Racines vagabondes / Jeanne Champel Grenier
France Libris 2023.
C’est un véritable manifeste pour la beauté et la tolérance que nous offre Jeanne Champel Grenier avec Racines vagabondes.
Le recueil s’ouvre sur ces mots d’une grande poétesse chez qui le thème de l’exil est tout aussi majeur : Andrée Chédid.
« La poésie nous pousse à ruiner nos citadelles, à détruire l’enclos, à reconnaître que nous vivons d’un même cœur, mourrons d’une mort semblable.
Cette mort plus affranchie que nous qui sait que nous sommes fils d’un même exil. »
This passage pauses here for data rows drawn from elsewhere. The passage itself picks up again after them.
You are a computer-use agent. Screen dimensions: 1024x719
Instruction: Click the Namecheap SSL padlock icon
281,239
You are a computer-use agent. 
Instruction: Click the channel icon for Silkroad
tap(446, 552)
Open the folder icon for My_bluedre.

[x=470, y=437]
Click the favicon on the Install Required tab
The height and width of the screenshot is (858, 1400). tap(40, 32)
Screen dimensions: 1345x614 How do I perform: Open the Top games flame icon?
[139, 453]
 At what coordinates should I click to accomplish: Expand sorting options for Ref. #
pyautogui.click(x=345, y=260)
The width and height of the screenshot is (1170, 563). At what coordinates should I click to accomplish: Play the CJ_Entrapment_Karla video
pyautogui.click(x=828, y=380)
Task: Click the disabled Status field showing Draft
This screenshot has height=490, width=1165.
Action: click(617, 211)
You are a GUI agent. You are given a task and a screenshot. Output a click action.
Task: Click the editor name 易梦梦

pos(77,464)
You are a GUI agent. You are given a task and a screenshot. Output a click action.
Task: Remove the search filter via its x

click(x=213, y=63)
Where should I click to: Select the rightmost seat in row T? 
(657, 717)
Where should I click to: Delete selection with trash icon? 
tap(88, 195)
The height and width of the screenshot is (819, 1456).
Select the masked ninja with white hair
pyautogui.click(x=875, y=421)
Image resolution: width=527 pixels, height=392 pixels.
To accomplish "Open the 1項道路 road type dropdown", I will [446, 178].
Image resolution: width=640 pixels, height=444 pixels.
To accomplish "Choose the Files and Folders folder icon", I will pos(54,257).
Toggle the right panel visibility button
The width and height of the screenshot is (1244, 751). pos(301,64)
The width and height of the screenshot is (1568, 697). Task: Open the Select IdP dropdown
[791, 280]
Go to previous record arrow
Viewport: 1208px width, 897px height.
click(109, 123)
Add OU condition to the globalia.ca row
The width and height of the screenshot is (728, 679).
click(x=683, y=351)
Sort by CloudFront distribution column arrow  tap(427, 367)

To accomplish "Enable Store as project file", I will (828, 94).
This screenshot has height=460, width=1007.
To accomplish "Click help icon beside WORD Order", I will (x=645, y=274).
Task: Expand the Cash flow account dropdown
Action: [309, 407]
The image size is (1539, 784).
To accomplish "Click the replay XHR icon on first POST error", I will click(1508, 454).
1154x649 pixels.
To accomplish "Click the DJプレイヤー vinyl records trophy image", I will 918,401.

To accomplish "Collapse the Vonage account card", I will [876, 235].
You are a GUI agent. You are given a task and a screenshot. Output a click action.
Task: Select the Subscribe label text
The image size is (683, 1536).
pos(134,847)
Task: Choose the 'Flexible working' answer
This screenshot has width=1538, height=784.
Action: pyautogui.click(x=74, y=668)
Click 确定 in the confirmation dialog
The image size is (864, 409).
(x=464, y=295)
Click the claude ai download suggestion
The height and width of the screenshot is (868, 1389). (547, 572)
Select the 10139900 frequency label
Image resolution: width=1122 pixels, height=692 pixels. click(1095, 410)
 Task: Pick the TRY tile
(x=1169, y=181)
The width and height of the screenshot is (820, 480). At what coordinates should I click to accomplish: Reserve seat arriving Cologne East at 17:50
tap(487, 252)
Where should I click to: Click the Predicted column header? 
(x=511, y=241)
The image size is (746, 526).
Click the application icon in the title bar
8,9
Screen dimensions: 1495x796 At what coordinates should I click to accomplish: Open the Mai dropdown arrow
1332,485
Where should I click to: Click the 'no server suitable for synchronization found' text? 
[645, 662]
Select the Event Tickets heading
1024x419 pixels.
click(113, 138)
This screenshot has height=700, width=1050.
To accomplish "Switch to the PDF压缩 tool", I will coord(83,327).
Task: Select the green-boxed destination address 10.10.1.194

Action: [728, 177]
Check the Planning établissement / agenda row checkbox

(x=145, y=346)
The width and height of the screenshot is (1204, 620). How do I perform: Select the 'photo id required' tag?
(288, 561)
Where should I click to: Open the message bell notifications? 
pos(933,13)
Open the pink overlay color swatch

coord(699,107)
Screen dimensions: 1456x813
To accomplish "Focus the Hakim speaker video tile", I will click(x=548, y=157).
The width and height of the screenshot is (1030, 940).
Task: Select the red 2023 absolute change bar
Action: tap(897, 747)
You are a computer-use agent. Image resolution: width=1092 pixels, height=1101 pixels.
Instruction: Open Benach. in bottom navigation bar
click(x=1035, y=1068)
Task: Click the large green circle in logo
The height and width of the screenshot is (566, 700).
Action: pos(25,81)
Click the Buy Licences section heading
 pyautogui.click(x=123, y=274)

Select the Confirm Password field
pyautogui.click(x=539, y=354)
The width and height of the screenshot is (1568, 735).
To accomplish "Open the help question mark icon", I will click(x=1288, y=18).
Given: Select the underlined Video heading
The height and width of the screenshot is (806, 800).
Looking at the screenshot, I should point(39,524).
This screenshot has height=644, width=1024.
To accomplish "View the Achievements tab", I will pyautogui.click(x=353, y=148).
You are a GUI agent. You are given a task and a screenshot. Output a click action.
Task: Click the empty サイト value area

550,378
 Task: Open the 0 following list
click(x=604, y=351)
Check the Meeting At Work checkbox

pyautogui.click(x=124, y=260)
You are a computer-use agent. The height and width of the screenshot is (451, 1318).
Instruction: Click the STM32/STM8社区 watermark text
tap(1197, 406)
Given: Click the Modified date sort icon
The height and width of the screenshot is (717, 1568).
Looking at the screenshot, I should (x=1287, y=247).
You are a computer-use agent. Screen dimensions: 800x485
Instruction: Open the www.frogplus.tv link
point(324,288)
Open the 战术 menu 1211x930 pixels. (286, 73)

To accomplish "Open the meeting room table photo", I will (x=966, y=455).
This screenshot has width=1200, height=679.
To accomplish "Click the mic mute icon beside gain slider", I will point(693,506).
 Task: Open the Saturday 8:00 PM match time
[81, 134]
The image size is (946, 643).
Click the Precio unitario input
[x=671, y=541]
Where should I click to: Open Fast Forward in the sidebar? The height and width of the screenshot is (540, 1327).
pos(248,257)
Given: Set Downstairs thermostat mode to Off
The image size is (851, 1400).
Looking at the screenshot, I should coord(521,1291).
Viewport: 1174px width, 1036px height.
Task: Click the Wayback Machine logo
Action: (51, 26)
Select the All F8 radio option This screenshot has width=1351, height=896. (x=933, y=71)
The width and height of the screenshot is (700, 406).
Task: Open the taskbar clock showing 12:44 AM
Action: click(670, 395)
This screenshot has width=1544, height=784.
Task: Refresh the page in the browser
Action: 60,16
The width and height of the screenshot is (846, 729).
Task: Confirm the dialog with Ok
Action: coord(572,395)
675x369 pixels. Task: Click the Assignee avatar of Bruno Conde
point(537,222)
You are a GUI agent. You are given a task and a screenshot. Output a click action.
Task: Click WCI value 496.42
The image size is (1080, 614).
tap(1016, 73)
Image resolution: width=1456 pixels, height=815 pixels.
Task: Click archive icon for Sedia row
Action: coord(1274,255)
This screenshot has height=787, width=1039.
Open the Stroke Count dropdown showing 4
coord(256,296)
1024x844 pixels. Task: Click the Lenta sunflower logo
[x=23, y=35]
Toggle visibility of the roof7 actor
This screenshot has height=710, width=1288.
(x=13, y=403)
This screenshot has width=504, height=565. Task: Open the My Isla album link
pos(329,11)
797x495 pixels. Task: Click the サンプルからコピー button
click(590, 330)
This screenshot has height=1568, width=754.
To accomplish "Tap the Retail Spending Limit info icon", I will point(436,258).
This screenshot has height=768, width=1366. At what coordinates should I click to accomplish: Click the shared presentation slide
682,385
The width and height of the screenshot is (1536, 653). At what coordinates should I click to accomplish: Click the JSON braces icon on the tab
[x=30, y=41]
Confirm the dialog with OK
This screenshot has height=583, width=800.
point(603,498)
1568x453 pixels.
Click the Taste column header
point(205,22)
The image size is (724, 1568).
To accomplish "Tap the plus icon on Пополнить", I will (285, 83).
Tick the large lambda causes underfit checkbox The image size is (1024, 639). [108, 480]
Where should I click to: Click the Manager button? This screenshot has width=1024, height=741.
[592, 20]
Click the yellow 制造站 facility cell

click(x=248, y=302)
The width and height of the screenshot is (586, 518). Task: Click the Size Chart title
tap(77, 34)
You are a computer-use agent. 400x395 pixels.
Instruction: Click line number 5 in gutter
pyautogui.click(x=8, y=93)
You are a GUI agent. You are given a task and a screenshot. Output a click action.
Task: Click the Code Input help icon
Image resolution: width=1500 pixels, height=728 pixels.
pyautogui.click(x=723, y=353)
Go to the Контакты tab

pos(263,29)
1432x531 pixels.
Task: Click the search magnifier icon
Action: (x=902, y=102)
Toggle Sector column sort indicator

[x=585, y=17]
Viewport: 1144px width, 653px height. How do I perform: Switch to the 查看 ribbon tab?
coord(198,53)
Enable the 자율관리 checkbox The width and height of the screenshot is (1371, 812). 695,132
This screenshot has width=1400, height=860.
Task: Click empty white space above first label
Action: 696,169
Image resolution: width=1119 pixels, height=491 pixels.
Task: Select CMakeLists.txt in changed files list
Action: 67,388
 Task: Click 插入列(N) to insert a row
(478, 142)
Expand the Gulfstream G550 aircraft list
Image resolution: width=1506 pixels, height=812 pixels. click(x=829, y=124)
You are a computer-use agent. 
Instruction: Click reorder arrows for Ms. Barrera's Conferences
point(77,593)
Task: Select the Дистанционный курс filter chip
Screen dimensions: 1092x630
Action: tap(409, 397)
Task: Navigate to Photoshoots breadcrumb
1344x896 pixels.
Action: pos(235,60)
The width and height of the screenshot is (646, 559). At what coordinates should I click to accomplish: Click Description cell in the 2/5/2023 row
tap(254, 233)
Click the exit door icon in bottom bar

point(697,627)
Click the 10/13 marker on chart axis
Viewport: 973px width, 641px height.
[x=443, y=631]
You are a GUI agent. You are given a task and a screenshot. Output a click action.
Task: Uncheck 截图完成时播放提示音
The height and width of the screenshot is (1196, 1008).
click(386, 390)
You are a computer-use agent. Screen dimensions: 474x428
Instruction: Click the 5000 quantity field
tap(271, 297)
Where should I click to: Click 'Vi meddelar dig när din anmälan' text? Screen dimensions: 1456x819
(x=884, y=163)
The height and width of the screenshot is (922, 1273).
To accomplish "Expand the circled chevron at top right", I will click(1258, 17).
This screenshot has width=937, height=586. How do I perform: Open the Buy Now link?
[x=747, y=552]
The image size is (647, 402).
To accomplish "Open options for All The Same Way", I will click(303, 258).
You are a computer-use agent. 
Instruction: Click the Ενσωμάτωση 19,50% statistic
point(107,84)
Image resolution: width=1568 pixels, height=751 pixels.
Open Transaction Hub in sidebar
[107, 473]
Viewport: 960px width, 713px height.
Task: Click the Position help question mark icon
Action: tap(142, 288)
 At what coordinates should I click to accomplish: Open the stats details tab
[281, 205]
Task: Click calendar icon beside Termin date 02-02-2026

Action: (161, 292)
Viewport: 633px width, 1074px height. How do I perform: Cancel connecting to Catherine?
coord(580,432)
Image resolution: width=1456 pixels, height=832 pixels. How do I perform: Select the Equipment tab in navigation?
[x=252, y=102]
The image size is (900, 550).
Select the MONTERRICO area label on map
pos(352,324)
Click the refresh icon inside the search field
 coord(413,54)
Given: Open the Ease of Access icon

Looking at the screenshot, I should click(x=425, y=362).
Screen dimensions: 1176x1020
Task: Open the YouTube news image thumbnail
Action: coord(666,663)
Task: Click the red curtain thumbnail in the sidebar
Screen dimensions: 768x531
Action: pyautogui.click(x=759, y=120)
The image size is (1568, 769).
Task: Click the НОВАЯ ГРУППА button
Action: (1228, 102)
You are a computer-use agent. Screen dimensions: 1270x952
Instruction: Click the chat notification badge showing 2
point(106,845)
Et nous suivons Jeanne Champel Grenier dans chacun des lieux qui ont fait d’elle ce qu’elle est. Une femme dont la générosité sait si bien habiter le mot et la vie dans ce qu’elle a de plus charnel et pour qui la fraternité serait le nom d’une fleur des champs.
C’est l’Ardèche que la poétesse célèbre tout d’abord, son pays de cœur, son lieu de vie :
« Je suis de ce pays entre Rhône et Ardèche qui accueille l’Ailleurs et qui tatoue la France sur la peau et le cœur de l’humble voyageur » p8.
Les pages 9, 10 et 11 nous plongent, comme un instant suspendu dans la vie quotidienne de nos ancêtres de la grotte Chauvet. Des scènes de vie tout à fait splendides s’y succèdent :
« Les enfants barbouillés de myrtilles et de lait étaient allongés sous les fourrures et les peaux nouvelles. Au sein de cette odeur rassurante et familière de graisse rance, de miel sauvage et de lait caillé, ils dormaient. »
Il y a de Colette chez Jeanne Champel Grenier. (Elle est pour moi l’éternelle joie de vivre pieds nus dans les violettes.) Elle en a en commun l’amour et la parfaite connaissance de la nature qui l’entoure mais cette sororité se poursuit jusque dans les figures tutélaires, des femmes presque toujours qui hantent –mais devrais-je sans doute dire qui illuminent sa poésie.
Sa mère d’abord, « émigrée sans tambour ni trompettes du pays catalan » dont elle a hérité du sens de la danse
Puis sa grand-mère avec laquelle nous allons au bois, « Nem el bosc », celle qui est :
« Partout et nulle part
Debout au four et au moulin »
Et nous dénouons avec Jeanne les racines vagabondes, les racines familiales qui nous mènent en Espagne majoritairement. Partout y résonnent le timbre et l’ambiance :
« Un écrasant soleil de sang
Pèse de tout son poids de feu
Sur les grenades éclatées
Il faut à tâtons chercher l’ombre
Comme un aveugle sa pitance »
(Souvenirs de Burgos, p54)
Ou encore :
« Seul dans un corps en feu
Danse un cœur Carmen
Et son éventail qui vibre
Au filigrane orgueilleux
Du dangereux équilibre
Entre olé et Amen »
(Chaleur hispanique. P50)
Y plane aussi la lumière de chers amis disparus, magnifiques déracinés eux aussi, dont un magnifique hommage à l’ami poète Miloud Keddar, « L’ami de l’infini, poète migrant, homme du désert touareg venu à pied en France en contournant la méditerranée » p81.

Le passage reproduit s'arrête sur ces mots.